Vale’s Clean AER (Atmospheric Emission Reduction) project seems a high price to pay for a relatively small result. It’s necessary, the company says, to comply with pollution limits imposed by the Ontario government. Plus, it says, the project is “simply the right thing to do.” It means cleaner air, 1,300 jobs at peak construction, “and a sustainable future for our operations.” That’s the new reality of mining: Spurred by tougher regulations and public pressure, leading companies are greening their operations to ensure they can continue to operate and expand.
The changes improve the environment and the bottom line – usually cutting costs and often producing profitable new resources. And they’re essential for the industry to meet increasingly stringent, albeit informal, conditions for a “social licence” to operate, says Ben Chalmers, vice-president, sustainable development, at the Mining Association of Canada, whose 36 members operate nearly half of Canada’s 200 mines. “It’s a competitive advantage.”
“Mining companies can no longer extract resources without full consideration of the local environment, communities or lasting impacts,” says Dallas Kachan, executive director of the Vancouver-based Clean Mining Alliance, launched last spring to promote high-tech solutions to environmental challenges. “Those that ignore their corporate social responsibilities are instantly decried by shareholders, communities, NGOs and even government.”
These assertions seem at odds with the industry’s image. The Inco smelter became infamous in the late 1980s when sulphur emissions from its giant smokestack combined with precipitation to create acid rain, which decimated fish in cottage-country lakes north of Toronto and turned Sudbury into a treeless moonscape. And it wasn’t unique. At mines everywhere, toxins leaked from tailings ponds, rainwater leached acids from massive piles of waste rock into lakes and rivers, and clouds of pollutants streamed from smokestacks.
Many operators simply abandoned exhausted ore bodies, leaving toxic waste dumps and, eventually, immense cleanup bills like the estimated $500 million for 250,000 tonnes of poisonous arsenic trioxide under the former Giant gold mine, near Yellowknife, N.W.T.
Reports such as Canada’s National Pollutant Release Inventory and the American Toxics Release Inventory show mine emissions are dropping, and companies insist every new project will be environmentally friendly. Even so, critics decry the legacy of past practices and demand tougher regulations. They fear backsliding as governments push projects to boost job creation and cut their capacity to enforce regulations.
This summer, for example, the Yukon government stripped significant environmental conditions – including a groundwater study – recommended by the territory’s Environmental Assessment Board before approving a silver mining project of Vancouver-based Alexco Resource.
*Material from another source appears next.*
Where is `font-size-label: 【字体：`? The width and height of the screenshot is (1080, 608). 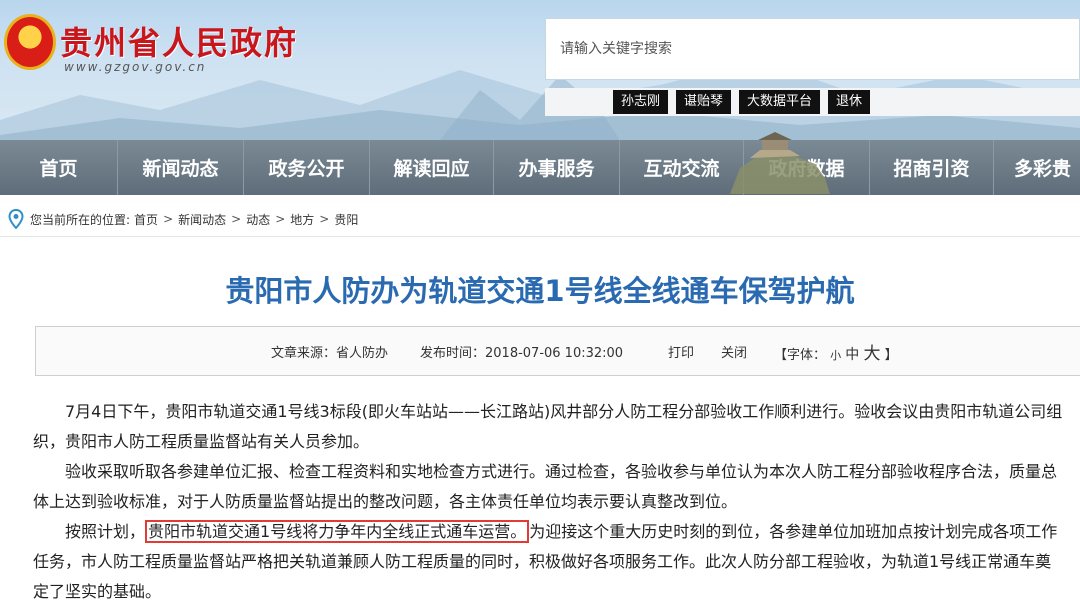 font-size-label: 【字体： is located at coordinates (800, 355).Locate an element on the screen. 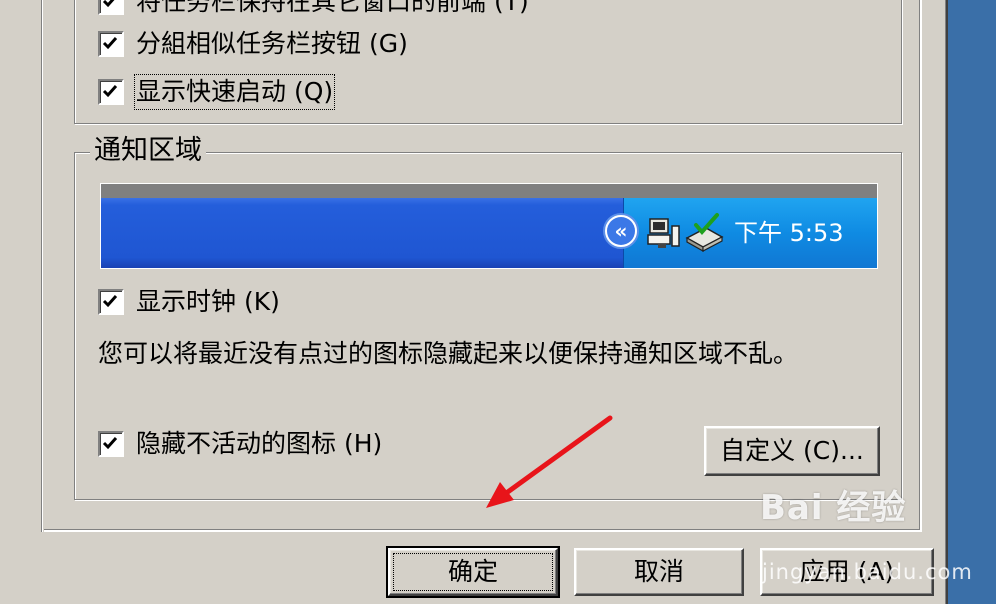  watermark-url: jingyan.baidu.com is located at coordinates (868, 572).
And new technologies and processes are being adopted slowly, according to a 2010 Natural Resources Canada report, which cited regulatory barriers, upfront costs and the industry’s conservatism as main reasons. It’s a “first to be second mentality” that’s not surprising given the financial, worker safety and environmental risks of innovation on mining’s massive scale, says Janice Zinck, manager of mine waste management and footprint reduction at Natural Resources Canada, which heads the federal government’s Green Mining Initiative. “The technology needs to be proven.”
Still, “there’s tremendous interest in the industry in becoming greener,” Zinck says.